#object[keyof object] has type `never`?

11 messages · Page 1 of 1 (latest)

topaz pagoda
#

I thought this worked... what am I doing wrong?

interface State {
  one: string;
  two: number;
}

declare const key: keyof State;
declare const state: State;

const value = {
  one: "",
  two: 0
}[key]

state[key] = value;
// Type 'string | number' is not assignable to type 'never'.
//  Type 'string' is not assignable to type 'never'.(2322)

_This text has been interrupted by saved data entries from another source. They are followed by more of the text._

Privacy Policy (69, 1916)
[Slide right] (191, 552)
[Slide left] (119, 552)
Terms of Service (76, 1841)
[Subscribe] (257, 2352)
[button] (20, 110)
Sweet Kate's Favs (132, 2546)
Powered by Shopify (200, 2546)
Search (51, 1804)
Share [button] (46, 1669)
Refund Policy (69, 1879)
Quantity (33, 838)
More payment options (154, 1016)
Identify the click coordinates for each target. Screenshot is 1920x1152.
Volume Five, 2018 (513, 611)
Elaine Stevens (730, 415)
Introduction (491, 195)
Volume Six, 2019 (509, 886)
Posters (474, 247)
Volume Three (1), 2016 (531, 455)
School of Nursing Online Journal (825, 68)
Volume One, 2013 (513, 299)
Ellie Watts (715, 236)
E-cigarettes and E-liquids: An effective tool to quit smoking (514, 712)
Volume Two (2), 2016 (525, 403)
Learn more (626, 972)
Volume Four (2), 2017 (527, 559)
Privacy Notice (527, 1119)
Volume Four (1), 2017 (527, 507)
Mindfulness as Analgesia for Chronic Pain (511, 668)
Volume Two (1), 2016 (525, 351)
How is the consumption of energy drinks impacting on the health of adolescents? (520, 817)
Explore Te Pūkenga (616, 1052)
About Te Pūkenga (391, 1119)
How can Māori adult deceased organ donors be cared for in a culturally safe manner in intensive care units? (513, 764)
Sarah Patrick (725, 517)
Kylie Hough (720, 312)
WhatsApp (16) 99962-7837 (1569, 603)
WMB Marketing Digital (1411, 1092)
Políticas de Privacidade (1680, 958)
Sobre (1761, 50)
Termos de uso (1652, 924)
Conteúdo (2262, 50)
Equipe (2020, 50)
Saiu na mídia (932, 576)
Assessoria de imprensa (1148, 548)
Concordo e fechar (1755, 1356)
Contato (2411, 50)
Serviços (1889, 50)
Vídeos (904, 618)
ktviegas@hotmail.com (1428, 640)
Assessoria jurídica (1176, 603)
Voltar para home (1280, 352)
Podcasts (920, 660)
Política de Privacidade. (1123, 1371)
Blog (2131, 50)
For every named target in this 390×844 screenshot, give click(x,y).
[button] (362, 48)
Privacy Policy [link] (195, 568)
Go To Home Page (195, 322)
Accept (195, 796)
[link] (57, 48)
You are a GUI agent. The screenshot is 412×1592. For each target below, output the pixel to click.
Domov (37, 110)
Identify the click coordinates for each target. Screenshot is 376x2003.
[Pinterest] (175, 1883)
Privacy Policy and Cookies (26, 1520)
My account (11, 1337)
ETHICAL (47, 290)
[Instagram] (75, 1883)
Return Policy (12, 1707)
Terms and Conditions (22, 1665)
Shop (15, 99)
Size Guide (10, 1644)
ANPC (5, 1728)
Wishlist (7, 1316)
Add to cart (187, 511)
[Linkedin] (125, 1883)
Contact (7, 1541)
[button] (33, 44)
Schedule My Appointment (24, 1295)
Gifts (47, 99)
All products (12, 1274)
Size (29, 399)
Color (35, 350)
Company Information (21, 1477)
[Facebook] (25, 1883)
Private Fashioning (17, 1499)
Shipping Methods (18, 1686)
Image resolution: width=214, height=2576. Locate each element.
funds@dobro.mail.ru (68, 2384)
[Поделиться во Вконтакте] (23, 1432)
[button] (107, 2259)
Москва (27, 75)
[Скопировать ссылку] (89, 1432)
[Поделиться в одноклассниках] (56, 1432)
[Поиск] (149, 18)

I expected state[key] to be string | number not never

smoky sparrow
topaz pagoda
#

Interesting...

#

So... what should I do in this case? Open to radically different code approach.

topaz pagoda
#

Don't love it and its still not strictly speaking type safe but did this

const setState = <K extends keyof State>(key: K, state: State, fromValues: State) {
  state[key] = fromValues[key];
}

setState(key, state, {
  one: "",
  two: 0
});
calm pollen
topaz pagoda
#

The actual code uses a Redux reducer map that generates the values (so a different function for every state key that takes the previous state key value and an action and returns a new state key value), not a plain object, but the same type issue on assignment of the state key is in play.

calm pollen
#

is there a way you can set it up to create a new object rather than mutating an existing one? that may make your life easier. i don't use redux so i can't speak to the specifics there, but i thought it was pretty FP-ish so mutating an argument like that might be unexpected

#

IIUC you have something like { a: A, b: B } and functions for A => A1 and B => B1 and want to apply them to end up with { a: A1, b: B1 }?

flint zealot
#

Nowadays the Redux standard is to use immer which uses mutable-like code but produces immutable updates under the hood.